═════ RECORDS

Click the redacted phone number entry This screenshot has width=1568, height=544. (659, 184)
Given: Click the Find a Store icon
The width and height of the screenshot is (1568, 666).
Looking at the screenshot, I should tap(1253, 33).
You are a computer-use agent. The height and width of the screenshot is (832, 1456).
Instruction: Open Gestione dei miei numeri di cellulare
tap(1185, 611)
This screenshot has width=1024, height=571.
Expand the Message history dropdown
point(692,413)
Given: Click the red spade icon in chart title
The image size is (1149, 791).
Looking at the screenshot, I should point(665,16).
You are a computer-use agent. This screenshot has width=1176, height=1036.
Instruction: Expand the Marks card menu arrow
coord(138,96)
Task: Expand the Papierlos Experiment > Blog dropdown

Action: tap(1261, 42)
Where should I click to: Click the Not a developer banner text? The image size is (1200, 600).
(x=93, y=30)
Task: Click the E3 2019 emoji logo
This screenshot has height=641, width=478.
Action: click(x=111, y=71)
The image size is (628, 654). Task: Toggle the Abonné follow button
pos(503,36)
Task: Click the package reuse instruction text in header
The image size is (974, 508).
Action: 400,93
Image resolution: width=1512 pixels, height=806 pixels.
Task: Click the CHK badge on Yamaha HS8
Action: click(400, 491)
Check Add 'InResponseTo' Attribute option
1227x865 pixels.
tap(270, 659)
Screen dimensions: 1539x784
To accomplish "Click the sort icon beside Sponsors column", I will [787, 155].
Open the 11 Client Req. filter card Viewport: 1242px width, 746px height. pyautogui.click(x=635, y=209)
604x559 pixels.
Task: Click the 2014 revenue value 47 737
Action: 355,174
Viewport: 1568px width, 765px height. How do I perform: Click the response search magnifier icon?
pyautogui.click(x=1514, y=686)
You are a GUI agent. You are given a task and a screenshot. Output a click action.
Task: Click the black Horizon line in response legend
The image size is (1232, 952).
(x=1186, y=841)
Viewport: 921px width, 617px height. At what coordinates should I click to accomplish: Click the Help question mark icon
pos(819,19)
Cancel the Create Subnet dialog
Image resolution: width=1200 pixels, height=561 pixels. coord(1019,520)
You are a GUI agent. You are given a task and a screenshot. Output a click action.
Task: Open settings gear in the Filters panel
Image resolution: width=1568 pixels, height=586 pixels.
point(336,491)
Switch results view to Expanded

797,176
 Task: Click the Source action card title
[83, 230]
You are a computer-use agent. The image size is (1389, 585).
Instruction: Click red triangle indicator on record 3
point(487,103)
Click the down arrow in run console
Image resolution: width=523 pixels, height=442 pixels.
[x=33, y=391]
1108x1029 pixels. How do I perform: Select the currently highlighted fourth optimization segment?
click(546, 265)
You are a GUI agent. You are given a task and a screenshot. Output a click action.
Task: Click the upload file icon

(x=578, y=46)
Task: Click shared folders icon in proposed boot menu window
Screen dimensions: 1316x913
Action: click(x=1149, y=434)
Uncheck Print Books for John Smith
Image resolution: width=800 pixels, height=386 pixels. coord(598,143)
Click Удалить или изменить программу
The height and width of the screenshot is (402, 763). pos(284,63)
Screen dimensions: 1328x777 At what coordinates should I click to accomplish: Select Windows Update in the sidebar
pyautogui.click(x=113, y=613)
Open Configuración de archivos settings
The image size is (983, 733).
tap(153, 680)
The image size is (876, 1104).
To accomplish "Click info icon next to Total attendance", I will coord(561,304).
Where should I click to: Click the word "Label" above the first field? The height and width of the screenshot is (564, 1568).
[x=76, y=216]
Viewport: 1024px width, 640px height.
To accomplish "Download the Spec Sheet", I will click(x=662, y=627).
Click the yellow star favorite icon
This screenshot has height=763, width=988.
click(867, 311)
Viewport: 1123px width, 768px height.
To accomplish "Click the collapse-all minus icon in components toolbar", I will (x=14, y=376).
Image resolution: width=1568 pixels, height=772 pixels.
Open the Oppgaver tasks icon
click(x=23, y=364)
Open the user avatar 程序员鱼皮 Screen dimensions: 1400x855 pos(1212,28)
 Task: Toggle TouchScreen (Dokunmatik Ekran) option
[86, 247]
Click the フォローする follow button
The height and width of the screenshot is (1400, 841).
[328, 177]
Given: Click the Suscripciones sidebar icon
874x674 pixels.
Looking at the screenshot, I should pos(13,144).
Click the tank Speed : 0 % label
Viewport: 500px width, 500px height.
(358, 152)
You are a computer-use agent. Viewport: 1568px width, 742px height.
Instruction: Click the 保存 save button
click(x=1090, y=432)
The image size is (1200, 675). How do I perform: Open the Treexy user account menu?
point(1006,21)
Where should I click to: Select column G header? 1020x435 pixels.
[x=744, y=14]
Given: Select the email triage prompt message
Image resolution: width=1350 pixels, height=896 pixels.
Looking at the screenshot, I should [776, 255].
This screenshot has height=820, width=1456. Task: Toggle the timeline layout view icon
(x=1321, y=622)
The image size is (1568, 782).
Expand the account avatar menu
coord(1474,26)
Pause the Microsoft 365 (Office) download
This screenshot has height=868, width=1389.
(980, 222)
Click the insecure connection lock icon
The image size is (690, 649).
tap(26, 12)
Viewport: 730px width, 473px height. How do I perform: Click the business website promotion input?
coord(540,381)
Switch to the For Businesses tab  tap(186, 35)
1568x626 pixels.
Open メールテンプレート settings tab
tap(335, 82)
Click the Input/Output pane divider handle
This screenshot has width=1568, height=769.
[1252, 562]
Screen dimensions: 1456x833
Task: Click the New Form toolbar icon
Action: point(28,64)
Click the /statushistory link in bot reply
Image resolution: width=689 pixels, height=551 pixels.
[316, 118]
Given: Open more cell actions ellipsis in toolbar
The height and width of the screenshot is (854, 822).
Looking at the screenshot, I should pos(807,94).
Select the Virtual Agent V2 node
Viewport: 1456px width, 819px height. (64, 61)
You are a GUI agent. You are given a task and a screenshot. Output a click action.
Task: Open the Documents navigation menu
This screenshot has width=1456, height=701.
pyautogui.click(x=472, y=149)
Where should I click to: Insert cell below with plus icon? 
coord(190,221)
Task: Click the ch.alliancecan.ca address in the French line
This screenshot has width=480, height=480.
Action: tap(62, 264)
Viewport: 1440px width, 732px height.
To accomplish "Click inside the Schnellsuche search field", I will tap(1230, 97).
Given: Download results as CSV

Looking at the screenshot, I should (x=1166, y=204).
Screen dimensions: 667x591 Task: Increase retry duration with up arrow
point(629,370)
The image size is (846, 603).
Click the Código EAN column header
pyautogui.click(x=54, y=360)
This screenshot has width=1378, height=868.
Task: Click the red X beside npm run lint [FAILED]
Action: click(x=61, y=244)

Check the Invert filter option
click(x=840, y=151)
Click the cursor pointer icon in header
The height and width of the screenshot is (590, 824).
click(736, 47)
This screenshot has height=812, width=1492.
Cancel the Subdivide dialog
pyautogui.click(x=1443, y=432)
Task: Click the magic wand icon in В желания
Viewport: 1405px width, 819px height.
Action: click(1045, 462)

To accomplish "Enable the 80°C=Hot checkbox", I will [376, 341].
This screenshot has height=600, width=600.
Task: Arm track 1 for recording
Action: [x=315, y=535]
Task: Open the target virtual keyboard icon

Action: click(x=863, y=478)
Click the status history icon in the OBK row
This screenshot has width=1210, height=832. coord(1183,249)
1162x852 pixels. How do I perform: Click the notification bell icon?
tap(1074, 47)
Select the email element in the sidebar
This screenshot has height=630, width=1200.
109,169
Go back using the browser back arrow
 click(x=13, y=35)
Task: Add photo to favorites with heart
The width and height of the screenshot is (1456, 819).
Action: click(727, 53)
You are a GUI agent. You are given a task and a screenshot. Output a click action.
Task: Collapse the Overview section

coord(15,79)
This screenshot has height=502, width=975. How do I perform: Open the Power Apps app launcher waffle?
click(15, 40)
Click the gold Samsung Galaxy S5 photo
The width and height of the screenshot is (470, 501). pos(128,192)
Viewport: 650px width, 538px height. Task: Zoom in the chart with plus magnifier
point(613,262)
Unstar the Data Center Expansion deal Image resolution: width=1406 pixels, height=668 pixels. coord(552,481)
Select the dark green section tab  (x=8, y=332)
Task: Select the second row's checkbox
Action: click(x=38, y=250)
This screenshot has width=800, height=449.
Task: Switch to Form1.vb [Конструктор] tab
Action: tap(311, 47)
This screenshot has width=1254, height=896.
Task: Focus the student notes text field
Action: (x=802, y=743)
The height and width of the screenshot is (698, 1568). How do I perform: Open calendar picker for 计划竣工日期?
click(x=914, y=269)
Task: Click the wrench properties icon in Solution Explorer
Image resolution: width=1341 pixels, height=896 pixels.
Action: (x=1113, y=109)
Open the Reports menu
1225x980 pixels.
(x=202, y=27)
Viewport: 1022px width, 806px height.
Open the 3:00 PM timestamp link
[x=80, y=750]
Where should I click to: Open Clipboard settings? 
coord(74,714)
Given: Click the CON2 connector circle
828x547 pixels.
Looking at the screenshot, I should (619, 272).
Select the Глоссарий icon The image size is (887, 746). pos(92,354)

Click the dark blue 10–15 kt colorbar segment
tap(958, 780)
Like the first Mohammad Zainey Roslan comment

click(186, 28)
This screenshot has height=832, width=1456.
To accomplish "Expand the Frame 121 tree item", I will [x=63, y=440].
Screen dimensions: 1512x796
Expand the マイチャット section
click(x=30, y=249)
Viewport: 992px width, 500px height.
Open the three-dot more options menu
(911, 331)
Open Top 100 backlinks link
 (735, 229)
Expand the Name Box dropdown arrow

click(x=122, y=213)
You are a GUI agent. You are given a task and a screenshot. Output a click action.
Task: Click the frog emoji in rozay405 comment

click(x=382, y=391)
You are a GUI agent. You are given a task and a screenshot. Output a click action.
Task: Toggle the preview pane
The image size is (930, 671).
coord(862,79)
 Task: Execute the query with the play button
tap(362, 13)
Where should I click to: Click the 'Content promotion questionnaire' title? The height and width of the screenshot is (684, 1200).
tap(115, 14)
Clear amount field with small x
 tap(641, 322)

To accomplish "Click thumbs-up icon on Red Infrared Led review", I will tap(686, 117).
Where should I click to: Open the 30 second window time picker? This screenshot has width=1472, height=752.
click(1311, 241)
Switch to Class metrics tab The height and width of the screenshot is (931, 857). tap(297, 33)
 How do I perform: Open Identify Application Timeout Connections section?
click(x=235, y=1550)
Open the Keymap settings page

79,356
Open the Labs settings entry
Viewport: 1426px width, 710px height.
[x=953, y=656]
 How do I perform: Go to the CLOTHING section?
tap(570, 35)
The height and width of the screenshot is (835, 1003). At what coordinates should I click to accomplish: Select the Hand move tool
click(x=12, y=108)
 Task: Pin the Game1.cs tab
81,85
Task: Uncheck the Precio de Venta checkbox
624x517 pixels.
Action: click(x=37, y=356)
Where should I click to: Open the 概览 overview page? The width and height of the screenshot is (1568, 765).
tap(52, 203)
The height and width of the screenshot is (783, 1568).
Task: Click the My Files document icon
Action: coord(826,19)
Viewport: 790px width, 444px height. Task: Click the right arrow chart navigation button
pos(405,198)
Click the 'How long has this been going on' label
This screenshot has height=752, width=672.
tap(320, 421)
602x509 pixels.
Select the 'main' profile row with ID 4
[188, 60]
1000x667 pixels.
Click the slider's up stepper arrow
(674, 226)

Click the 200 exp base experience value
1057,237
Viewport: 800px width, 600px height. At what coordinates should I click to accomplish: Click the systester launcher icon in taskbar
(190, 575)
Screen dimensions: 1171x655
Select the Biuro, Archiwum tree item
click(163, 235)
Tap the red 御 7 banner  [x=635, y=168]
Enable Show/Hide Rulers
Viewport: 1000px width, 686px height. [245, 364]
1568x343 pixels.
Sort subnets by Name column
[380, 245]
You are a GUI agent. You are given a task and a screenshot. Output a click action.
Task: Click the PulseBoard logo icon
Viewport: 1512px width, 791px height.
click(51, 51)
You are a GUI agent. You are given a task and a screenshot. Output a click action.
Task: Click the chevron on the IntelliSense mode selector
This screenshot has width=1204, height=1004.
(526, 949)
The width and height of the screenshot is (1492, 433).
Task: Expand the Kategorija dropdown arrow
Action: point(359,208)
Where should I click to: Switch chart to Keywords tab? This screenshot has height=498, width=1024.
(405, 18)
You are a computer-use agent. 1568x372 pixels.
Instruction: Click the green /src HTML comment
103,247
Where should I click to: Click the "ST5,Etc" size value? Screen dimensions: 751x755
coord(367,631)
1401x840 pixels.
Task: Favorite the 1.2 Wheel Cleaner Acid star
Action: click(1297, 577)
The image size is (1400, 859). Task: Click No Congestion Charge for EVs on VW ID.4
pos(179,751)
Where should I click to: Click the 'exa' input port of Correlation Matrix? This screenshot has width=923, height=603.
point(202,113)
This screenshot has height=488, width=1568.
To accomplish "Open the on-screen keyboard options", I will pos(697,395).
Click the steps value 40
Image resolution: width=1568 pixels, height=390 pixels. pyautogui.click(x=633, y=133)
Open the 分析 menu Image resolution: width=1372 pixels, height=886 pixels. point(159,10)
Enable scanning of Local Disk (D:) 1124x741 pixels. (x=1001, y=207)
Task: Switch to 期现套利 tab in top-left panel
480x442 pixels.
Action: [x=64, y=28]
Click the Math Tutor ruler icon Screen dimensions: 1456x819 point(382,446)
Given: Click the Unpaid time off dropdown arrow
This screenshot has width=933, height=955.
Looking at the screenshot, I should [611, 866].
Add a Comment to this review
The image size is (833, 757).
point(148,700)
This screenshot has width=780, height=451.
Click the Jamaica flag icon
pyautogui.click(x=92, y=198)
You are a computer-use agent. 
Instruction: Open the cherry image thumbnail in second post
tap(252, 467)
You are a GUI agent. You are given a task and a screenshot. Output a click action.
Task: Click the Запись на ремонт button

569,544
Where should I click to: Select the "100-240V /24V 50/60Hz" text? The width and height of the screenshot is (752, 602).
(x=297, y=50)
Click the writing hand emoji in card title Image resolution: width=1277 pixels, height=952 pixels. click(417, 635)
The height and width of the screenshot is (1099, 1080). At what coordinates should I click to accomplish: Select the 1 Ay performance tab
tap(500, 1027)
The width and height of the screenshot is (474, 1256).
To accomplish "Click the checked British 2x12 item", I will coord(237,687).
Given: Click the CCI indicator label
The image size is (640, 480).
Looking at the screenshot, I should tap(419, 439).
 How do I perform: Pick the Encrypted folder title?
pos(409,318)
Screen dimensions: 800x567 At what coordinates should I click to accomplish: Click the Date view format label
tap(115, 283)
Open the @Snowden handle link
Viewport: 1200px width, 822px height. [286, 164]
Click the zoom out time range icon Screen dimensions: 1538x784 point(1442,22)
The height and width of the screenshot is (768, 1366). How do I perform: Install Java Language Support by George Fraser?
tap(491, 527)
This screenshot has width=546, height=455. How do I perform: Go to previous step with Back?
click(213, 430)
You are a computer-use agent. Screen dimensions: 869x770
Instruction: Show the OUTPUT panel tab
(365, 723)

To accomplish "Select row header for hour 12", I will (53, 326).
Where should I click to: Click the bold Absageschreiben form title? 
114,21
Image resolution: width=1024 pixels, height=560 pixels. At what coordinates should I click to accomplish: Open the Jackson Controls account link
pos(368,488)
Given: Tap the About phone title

══════════

Reproduce verbatim the lines of the listing from the line holding "Screen dimensions: 1539x784" through the line holding "point(336,491)", both included.

Screen dimensions: 1539x784
To accomplish "Click the sort icon beside Sponsors column", I will [787, 155].
Open the 11 Client Req. filter card Viewport: 1242px width, 746px height. pyautogui.click(x=635, y=209)
604x559 pixels.
Task: Click the 2014 revenue value 47 737
Action: 355,174
Viewport: 1568px width, 765px height. How do I perform: Click the response search magnifier icon?
pyautogui.click(x=1514, y=686)
You are a GUI agent. You are given a task and a screenshot. Output a click action.
Task: Click the black Horizon line in response legend
The image size is (1232, 952).
(x=1186, y=841)
Viewport: 921px width, 617px height. At what coordinates should I click to accomplish: Click the Help question mark icon
pos(819,19)
Cancel the Create Subnet dialog
Image resolution: width=1200 pixels, height=561 pixels. coord(1019,520)
You are a GUI agent. You are given a task and a screenshot. Output a click action.
Task: Open settings gear in the Filters panel
Image resolution: width=1568 pixels, height=586 pixels.
point(336,491)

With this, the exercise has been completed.